══ EXTRACTED ENTRIES
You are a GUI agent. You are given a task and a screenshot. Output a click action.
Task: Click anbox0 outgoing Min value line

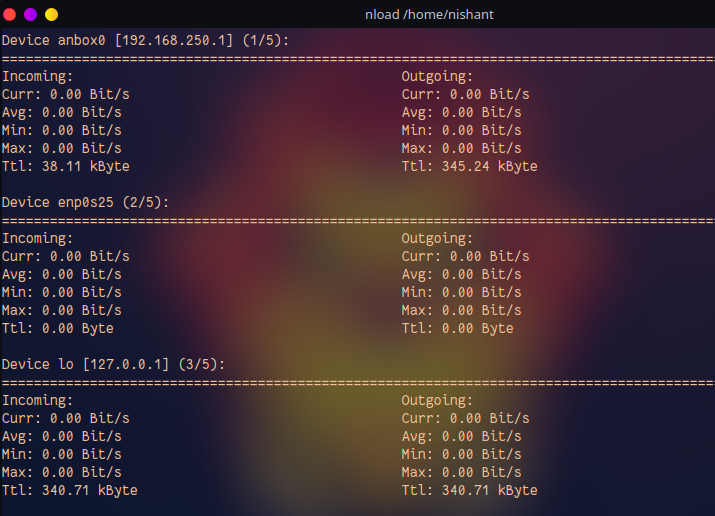(x=461, y=130)
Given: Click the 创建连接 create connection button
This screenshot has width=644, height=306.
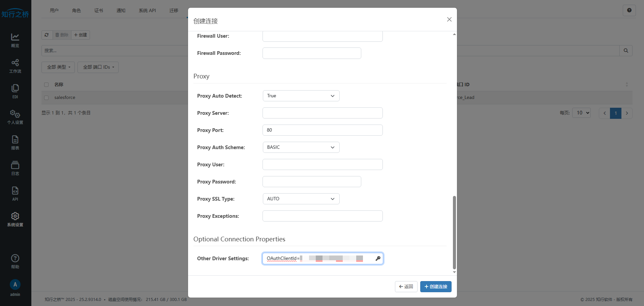Looking at the screenshot, I should [435, 286].
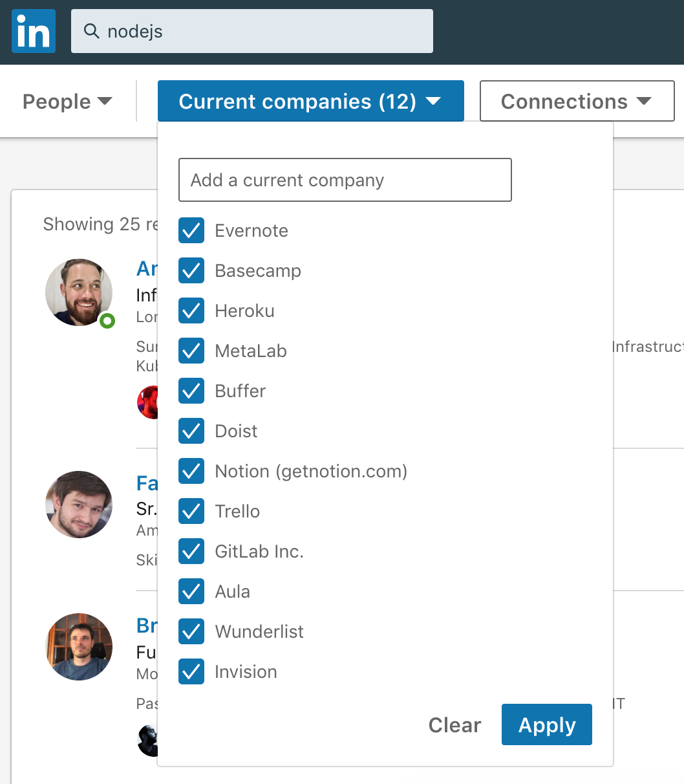684x784 pixels.
Task: Uncheck GitLab Inc. filter
Action: coord(191,551)
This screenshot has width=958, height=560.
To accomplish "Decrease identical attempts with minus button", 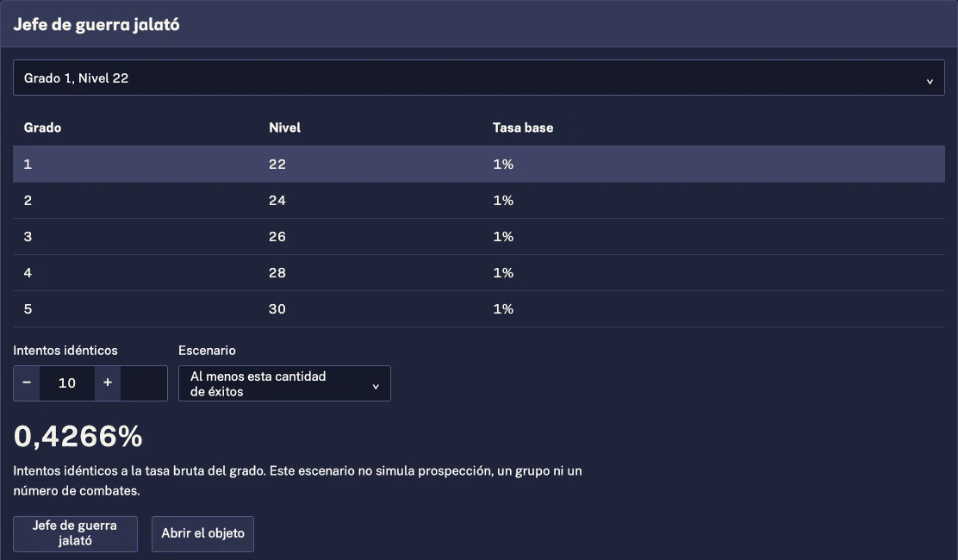I will [x=26, y=383].
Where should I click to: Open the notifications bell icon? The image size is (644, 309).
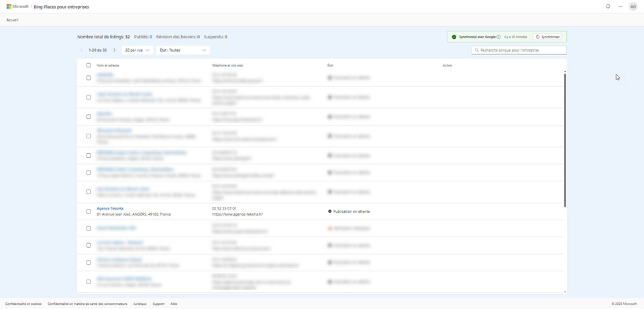[608, 6]
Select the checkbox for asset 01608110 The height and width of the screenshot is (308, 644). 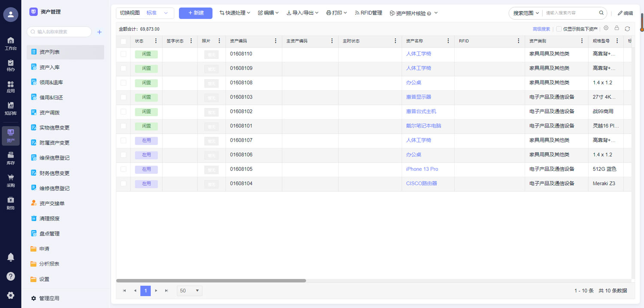pos(124,54)
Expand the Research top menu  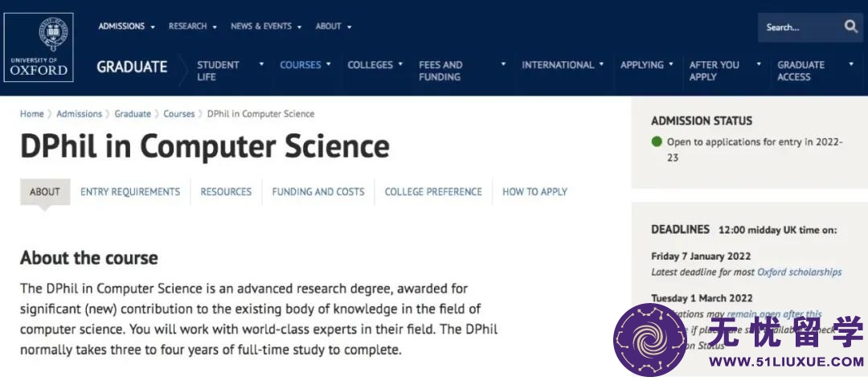click(193, 26)
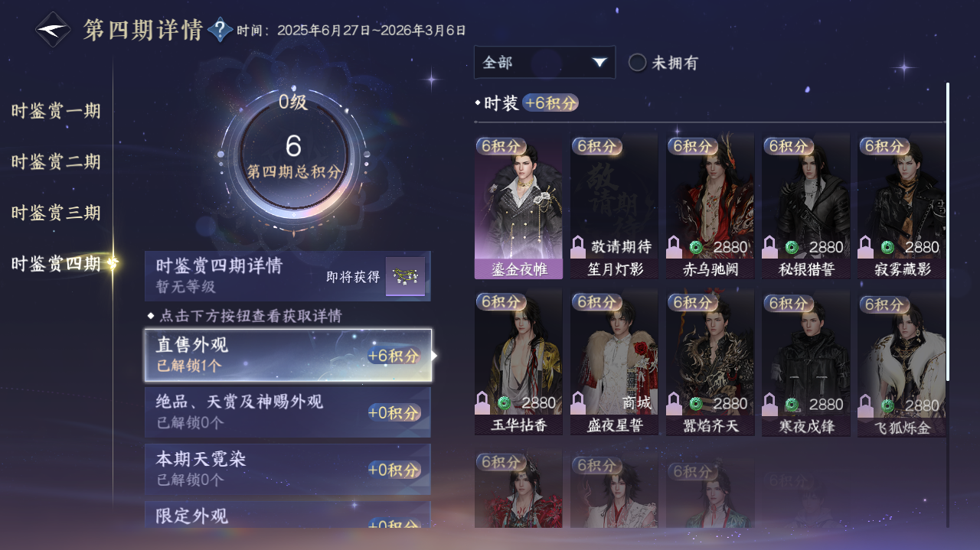Viewport: 980px width, 550px height.
Task: Switch to 时鉴赏三期 tab
Action: point(56,213)
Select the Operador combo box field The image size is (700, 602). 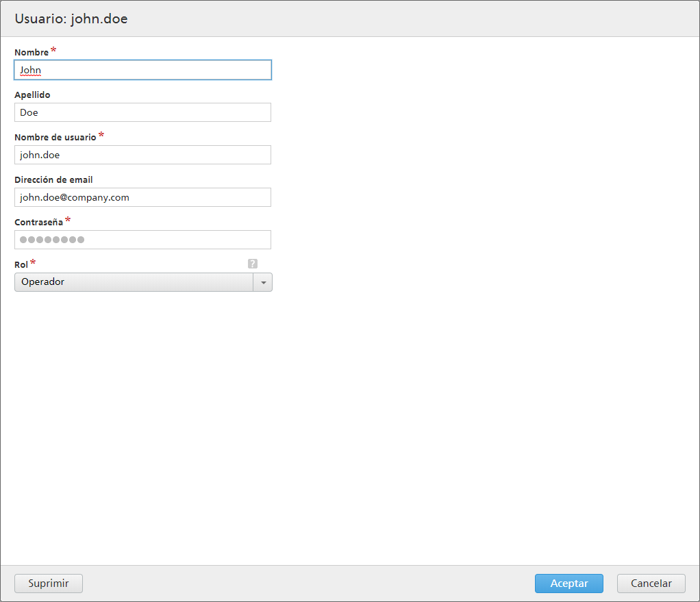tap(134, 282)
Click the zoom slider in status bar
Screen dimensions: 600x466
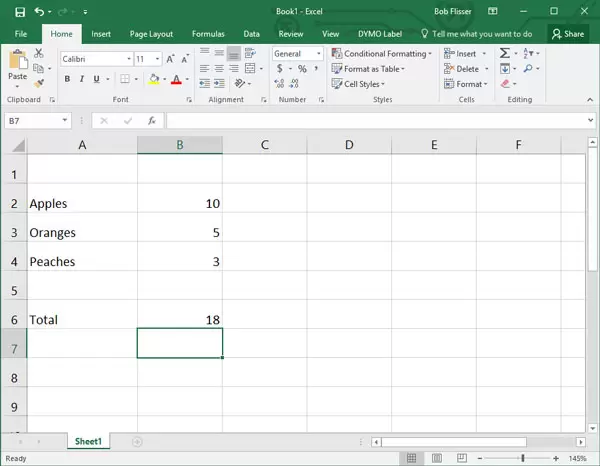point(522,458)
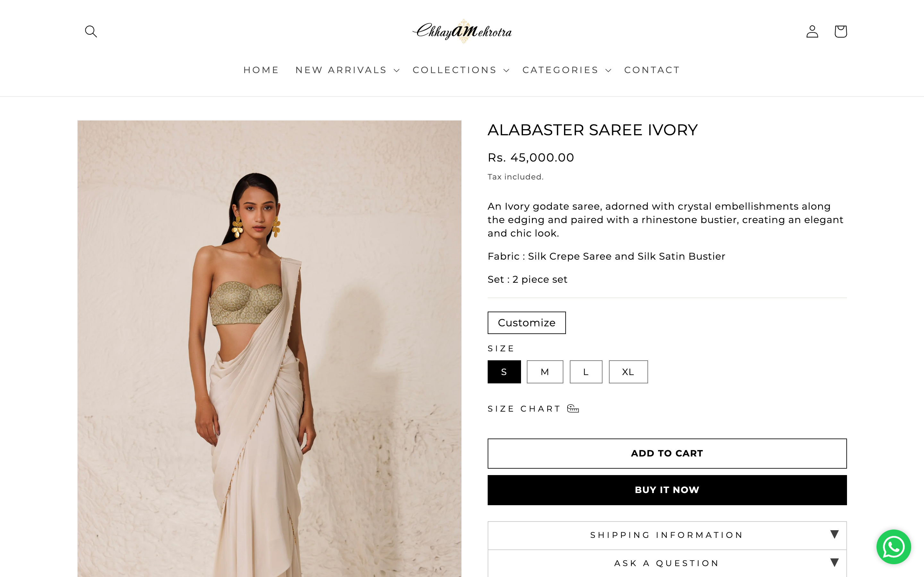This screenshot has width=924, height=577.
Task: Select size M
Action: tap(545, 372)
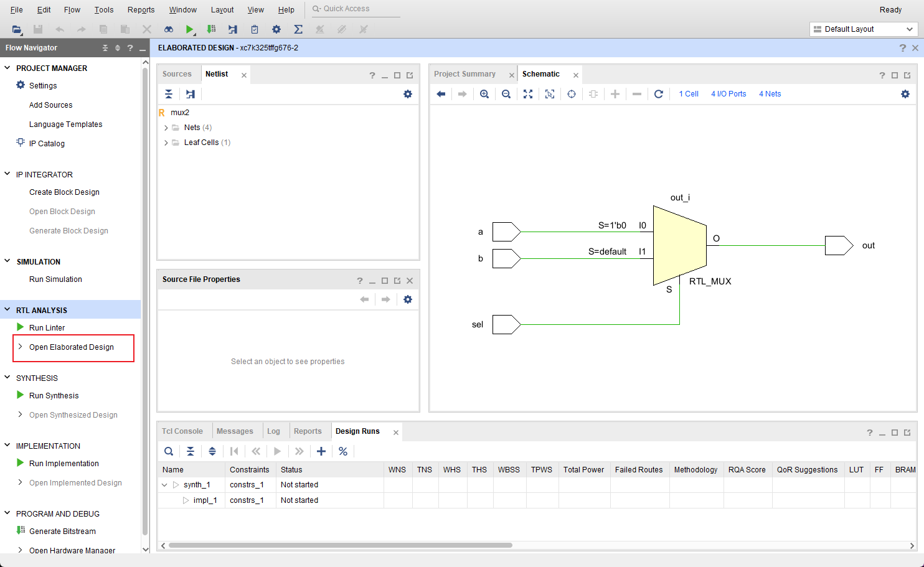Screen dimensions: 924x567
Task: Click Run Simulation in Flow Navigator
Action: tap(55, 279)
════
EXERCISE BRIEF:
Each line from the first line of the listing through the line with "Given: Click the" must be printed exactly, both ends included, and no picture may appear.

RESULT FOR THIS TASK:
You are a GUI agent. You are given a task and a screenshot. Output a click action.
Task: Click anbox0 outgoing Min value line

(x=461, y=130)
Given: Click the 创建连接 create connection button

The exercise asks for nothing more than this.